From that point I became very determined that I would show her, and everyone else, that I could care for my son Paul. When he was just 11 months old I became a single parent/carer as a result of my husband's domestic violence towards me. I needed to protect Paul and devote all my time to his care. In a few short years I had gone from being an office junior to new wife and new mum, to full time carer.
I am happy to say my son Paul is now 31 and although he does have cerebral palsy with related physical and learning disabilities, he can walk and talk and I’m very proud of him and his abilities. He is now more than capable of speaking up for himself and making his needs known - I have to say he often does!
My other son Daniel was born when Paul was seven. He was extremely hyperactive and had challenging behaviour, but I had no doctor’s label to explain what was wrong with him. Lots of people including my own family, friends and teachers over the years came up with their own labels; mostly negative. But the main consensus was simply bad child, with bad parent.
Daniel was eventually diagnosed with severe Attention Deficit Hyperactive Disorder at the age of 13, after years of fighting for a diagnosis and help.
One of the hardest things I have had to deal with as a carer was hearing my son tell me that he hated his life, himself and that he wanted to die. As a parent I felt completely helpless and the feeling of guilt that I had failed him was enormous.
I got in touch with my local Carers' Centre 10 years ago to ask for a room to start a support group and the staff really helped. The SAFE support group is still going strong today.

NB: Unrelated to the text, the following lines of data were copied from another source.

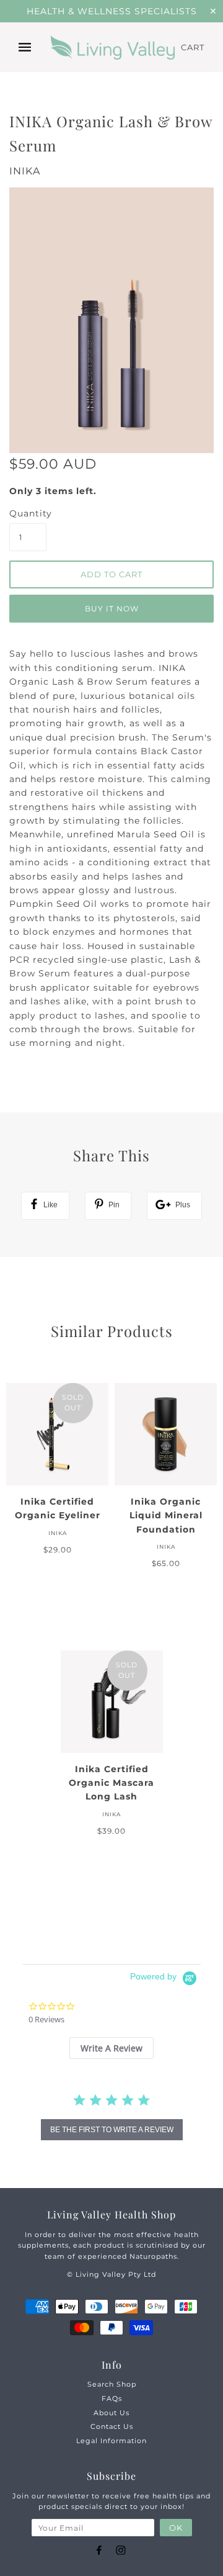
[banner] (113, 47)
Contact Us (111, 2426)
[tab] (111, 2048)
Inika (24, 171)
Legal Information (111, 2440)
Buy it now (112, 608)
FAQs (112, 2398)
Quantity (27, 513)
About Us (111, 2412)
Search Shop (111, 2384)
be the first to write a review (111, 2129)
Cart (192, 47)
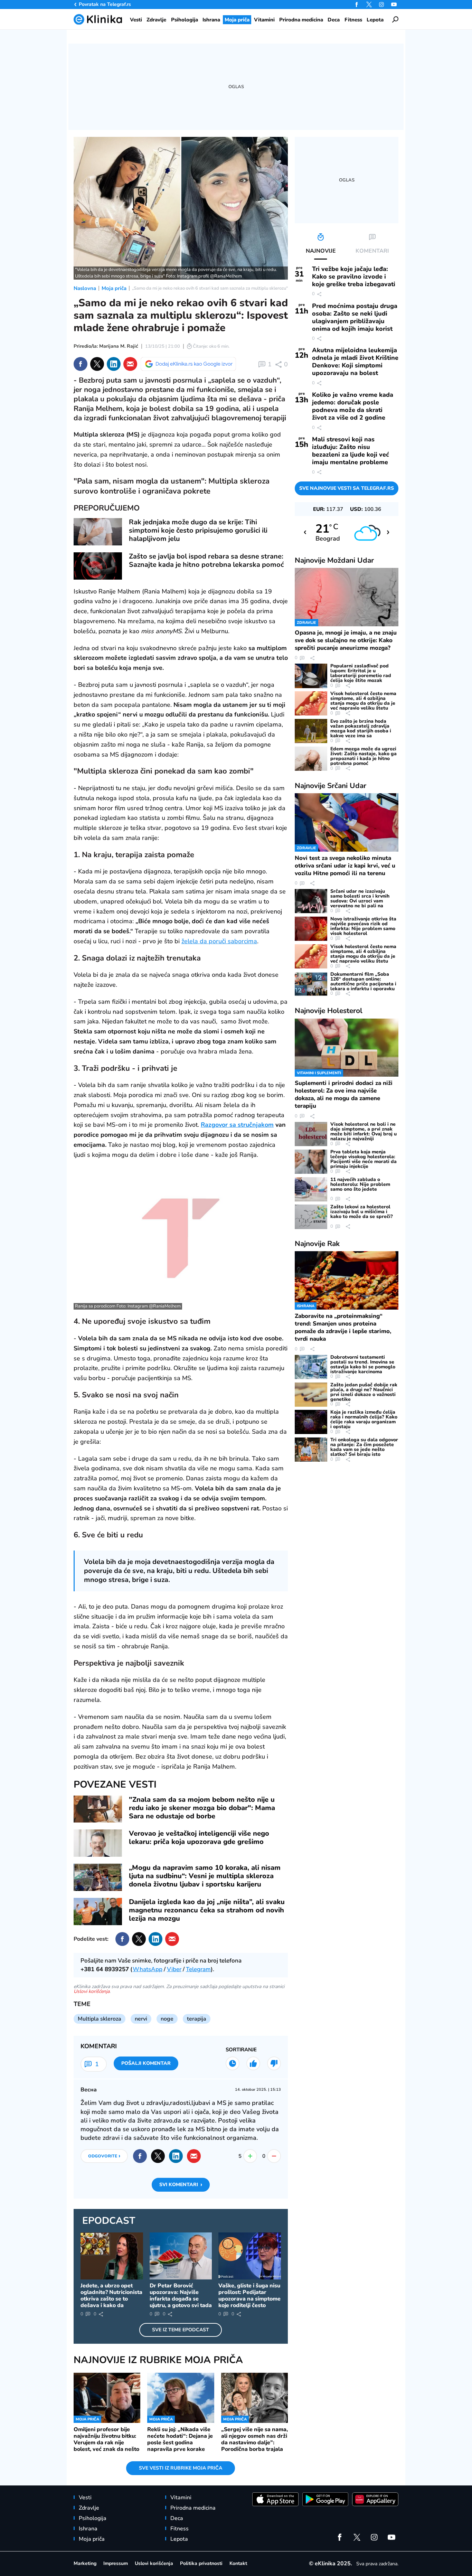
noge (167, 2019)
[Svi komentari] (232, 2063)
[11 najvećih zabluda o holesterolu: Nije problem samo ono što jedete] (311, 1189)
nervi (141, 2019)
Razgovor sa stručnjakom (237, 1125)
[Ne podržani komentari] (274, 2063)
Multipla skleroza (99, 2019)
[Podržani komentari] (253, 2063)
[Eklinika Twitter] (369, 4)
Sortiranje (241, 2049)
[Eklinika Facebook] (356, 4)
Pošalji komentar (146, 2063)
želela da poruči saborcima (219, 941)
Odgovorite (104, 2156)
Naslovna (85, 288)
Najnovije (334, 560)
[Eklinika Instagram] (381, 4)
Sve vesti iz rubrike (180, 2468)
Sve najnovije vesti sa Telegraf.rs (346, 488)
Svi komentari (180, 2185)
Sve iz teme (180, 2329)
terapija (196, 2019)
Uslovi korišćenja (92, 1991)
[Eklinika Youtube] (393, 4)
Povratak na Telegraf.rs (105, 4)
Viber (174, 1969)
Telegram (198, 1969)
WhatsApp (147, 1969)
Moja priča (114, 288)
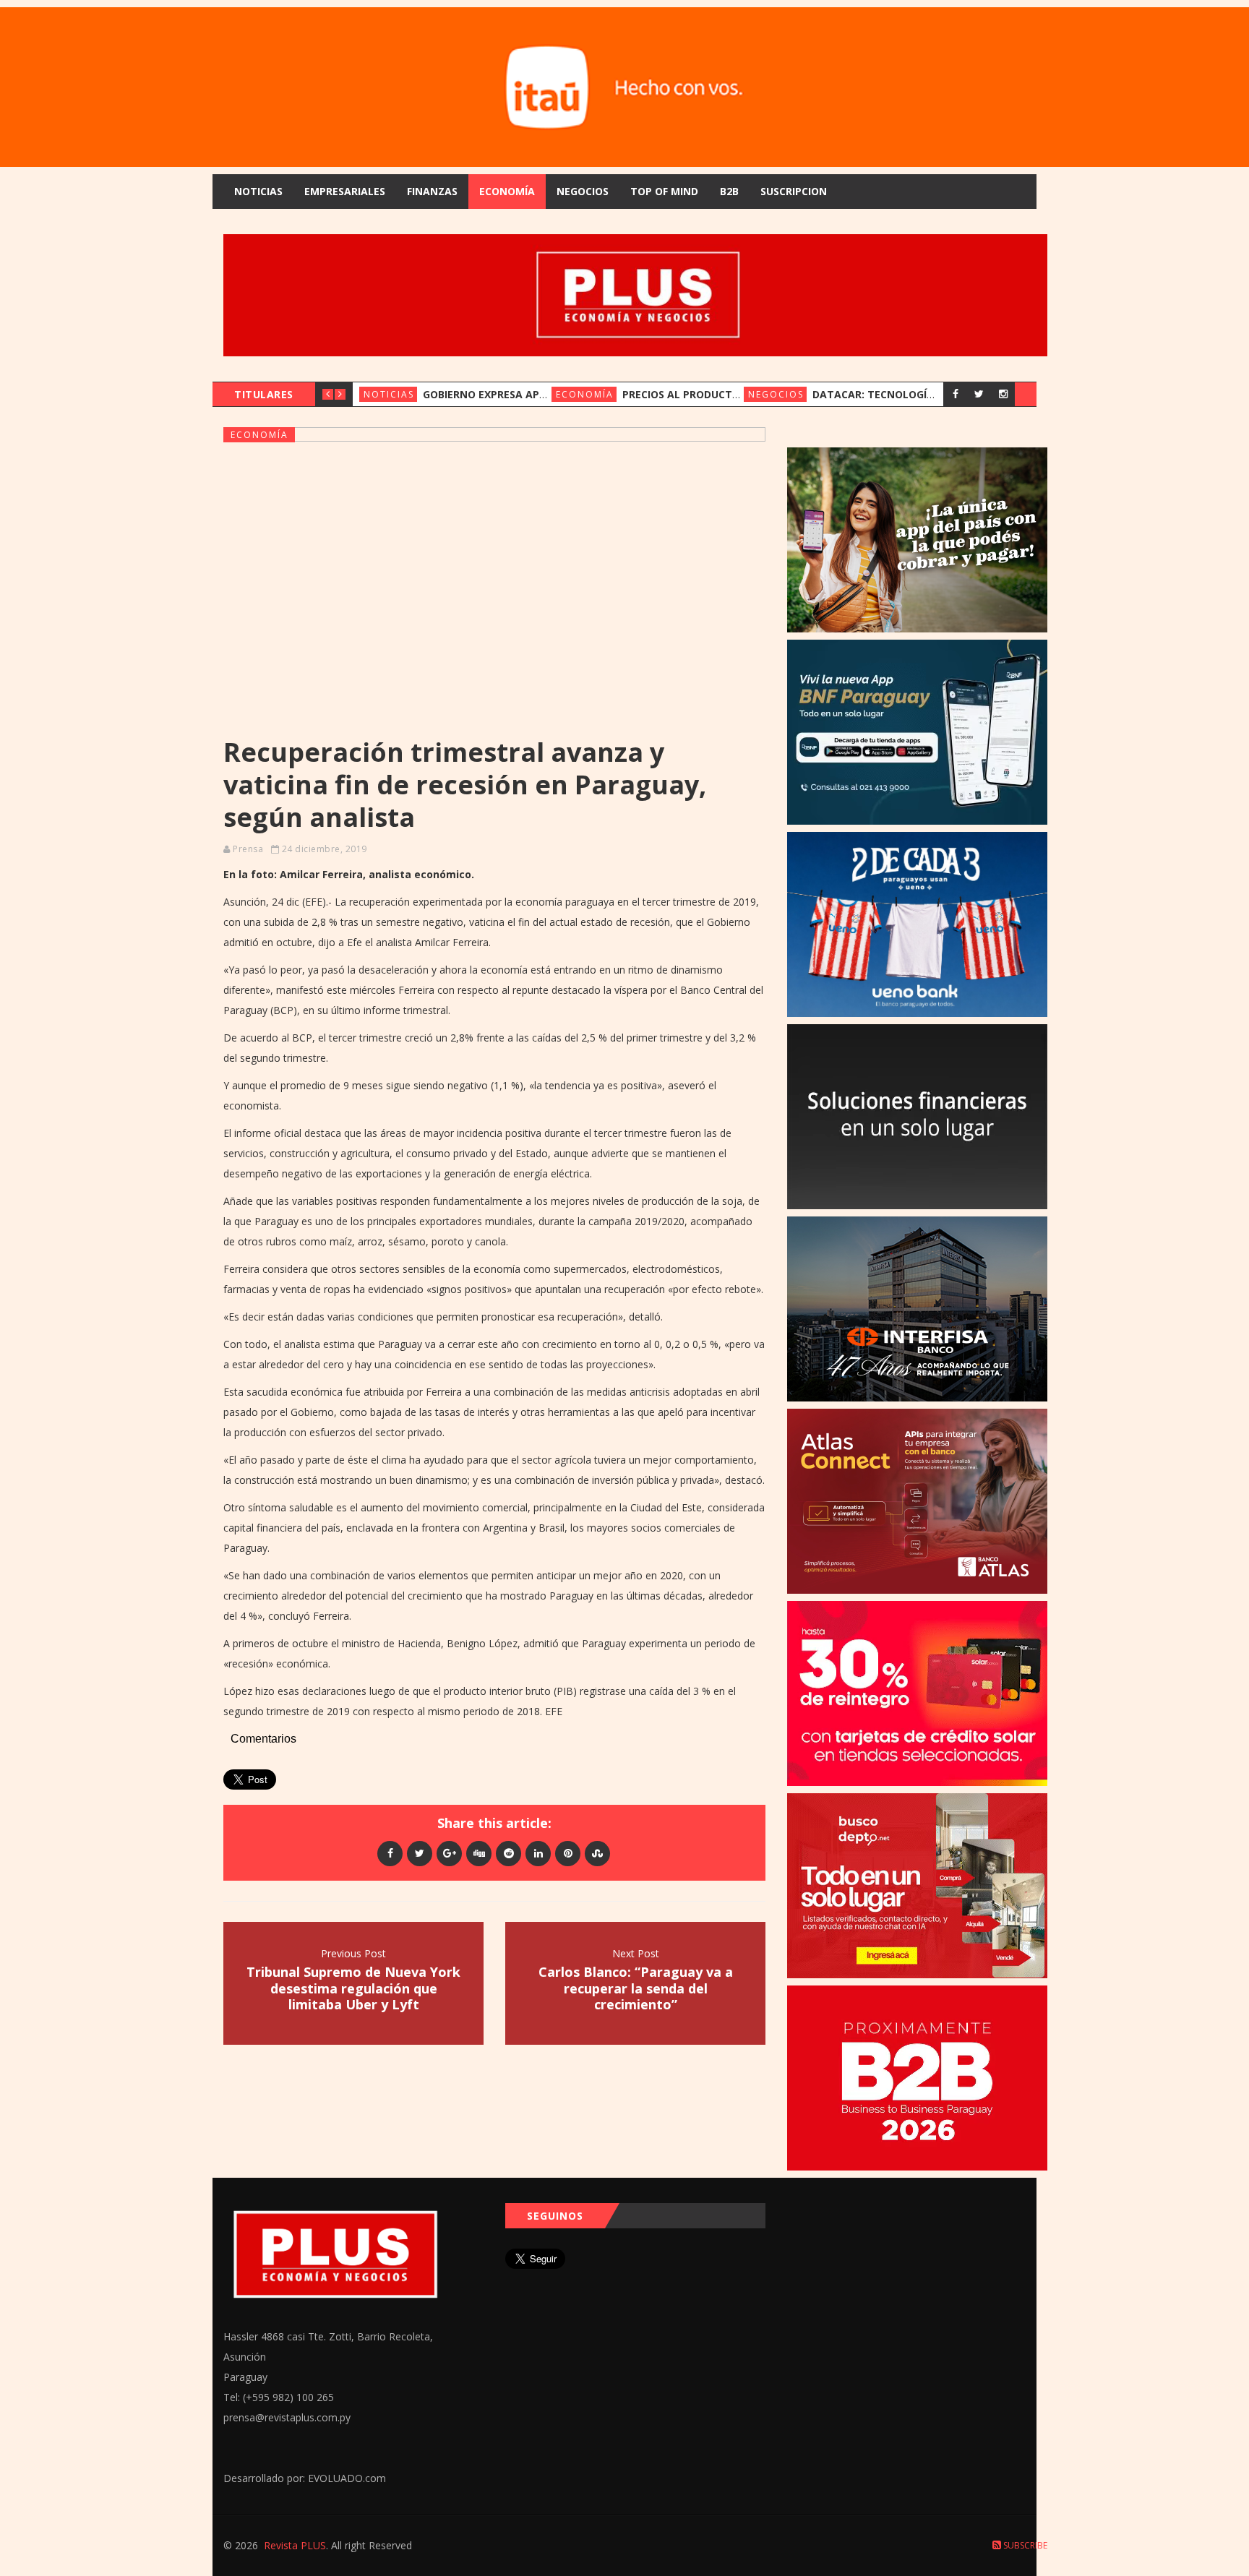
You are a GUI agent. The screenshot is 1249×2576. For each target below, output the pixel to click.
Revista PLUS (295, 2545)
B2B (729, 191)
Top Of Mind (664, 191)
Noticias (258, 191)
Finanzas (432, 191)
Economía (507, 191)
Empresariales (344, 191)
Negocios (583, 191)
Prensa (248, 849)
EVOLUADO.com (347, 2478)
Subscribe (1024, 2545)
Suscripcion (793, 191)
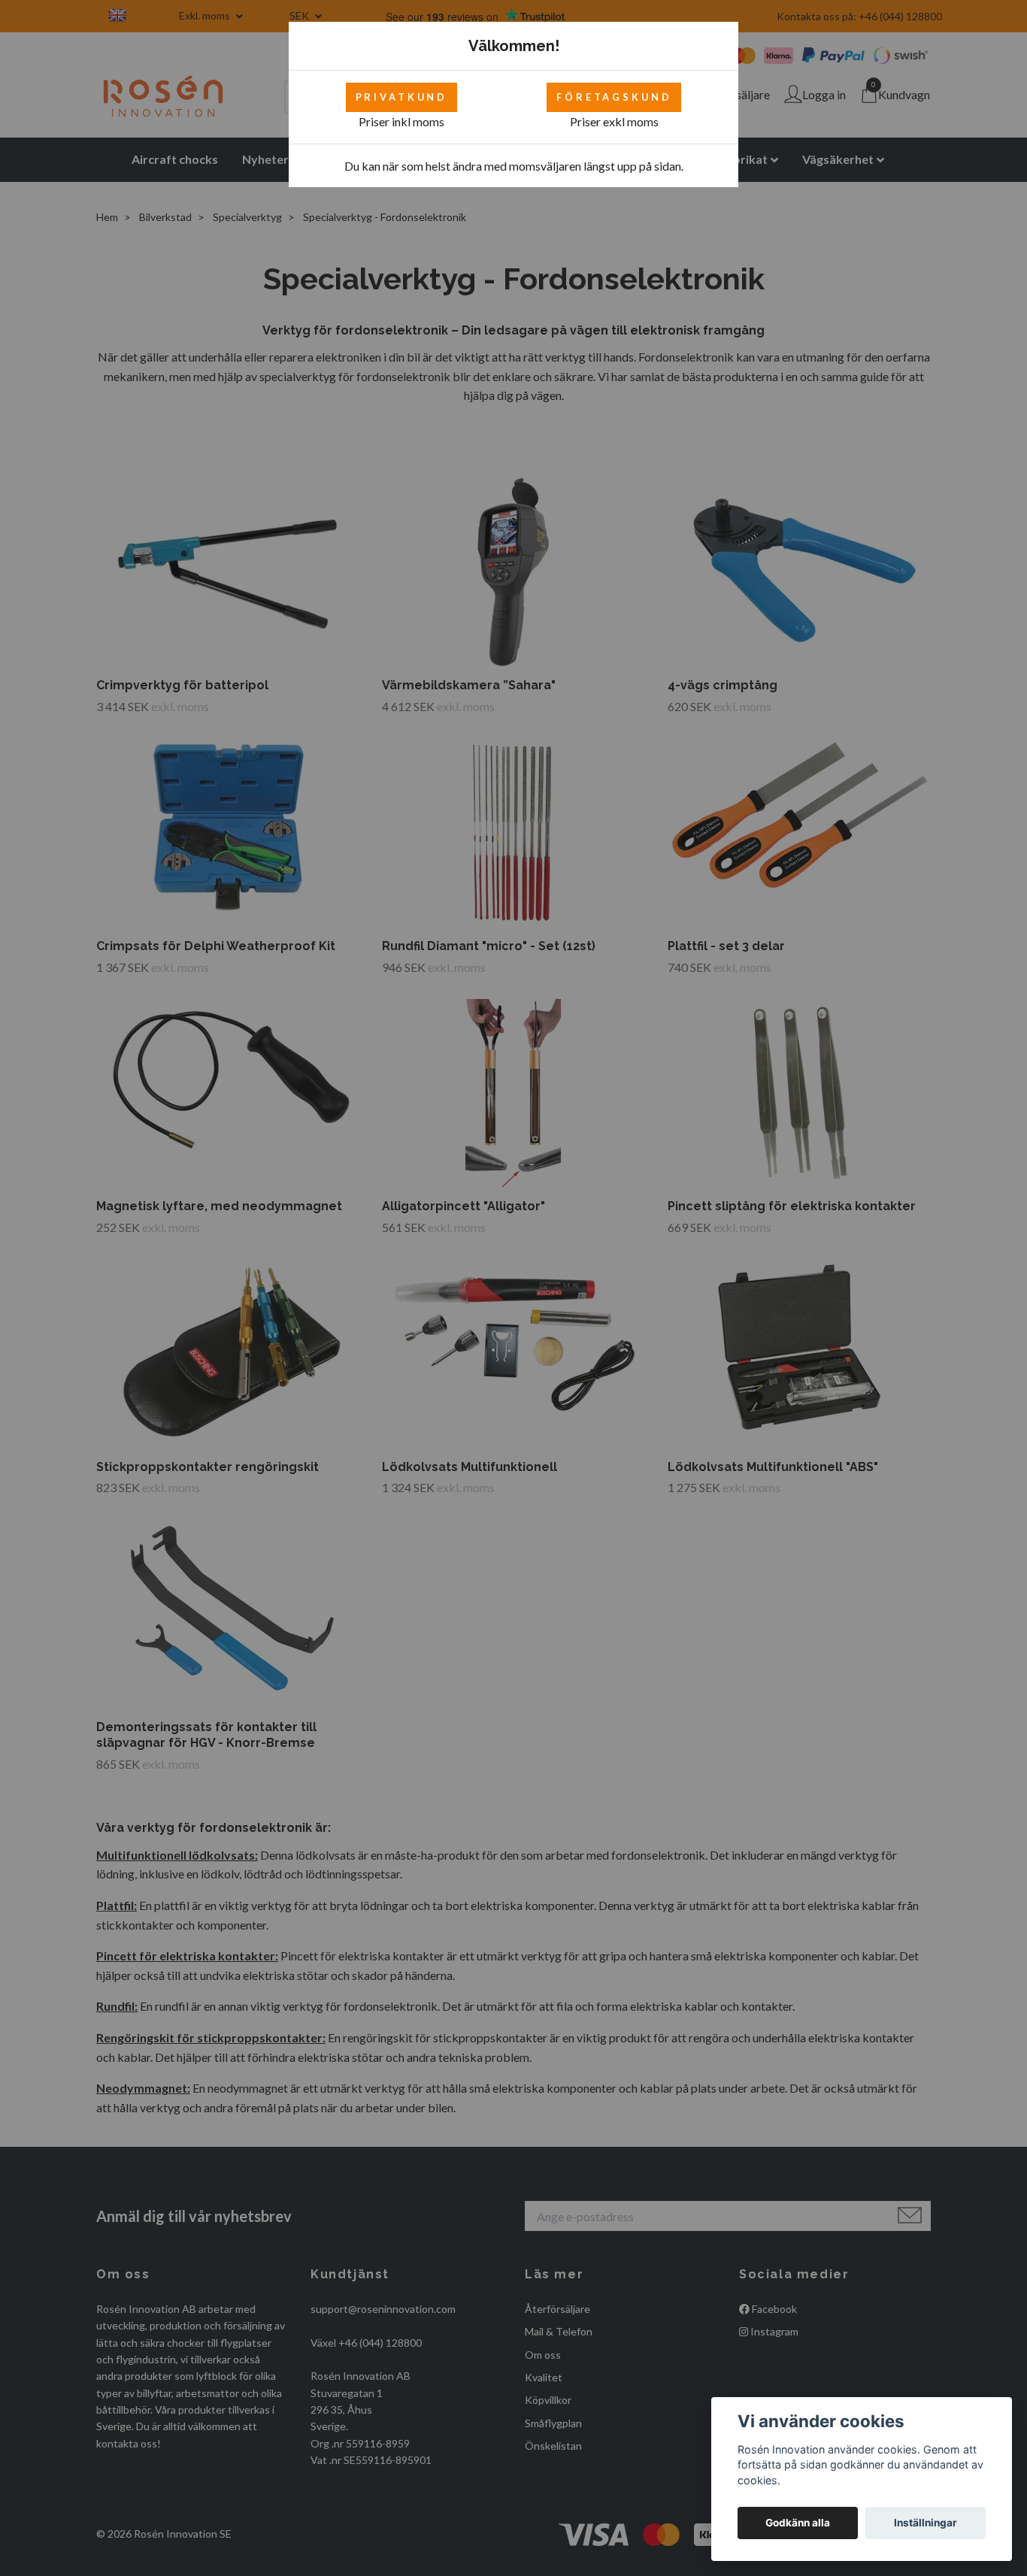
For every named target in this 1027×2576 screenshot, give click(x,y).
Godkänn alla (797, 2523)
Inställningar (925, 2523)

Being involved with the Carers' Centre helped me to recognise and value myself as a carer. They helped me to see the important role I play in society; they gave me confidence to not only be my son's carer, but to be a person in my own right.
In the 10 years I have been involved with the centre, I have been a service user, a volunteer and facilitator of the parent/carer support group, a Trustee & Vice Chair on the Management Committee.
When my eldest son Paul went to a residential college and all my benefits stopped, I had to try to find full time employment. I had no paid work experience to put on a CV and despite 25 years of caring found no-one was willing to give me a chance, not recognising the transferable skills I had developed as a carer.
I applied for many jobs and was turned down, but the Carers' Centre interviewed me for a short-term post which I successfully obtained and I have never looked back.
It is a privilege and an honour to be the new Carers' Centre's Services Co-ordinator and be in a position to help the staff and the Trustees to continue and develop their excellent work providing quality services for carers in the city of Manchester.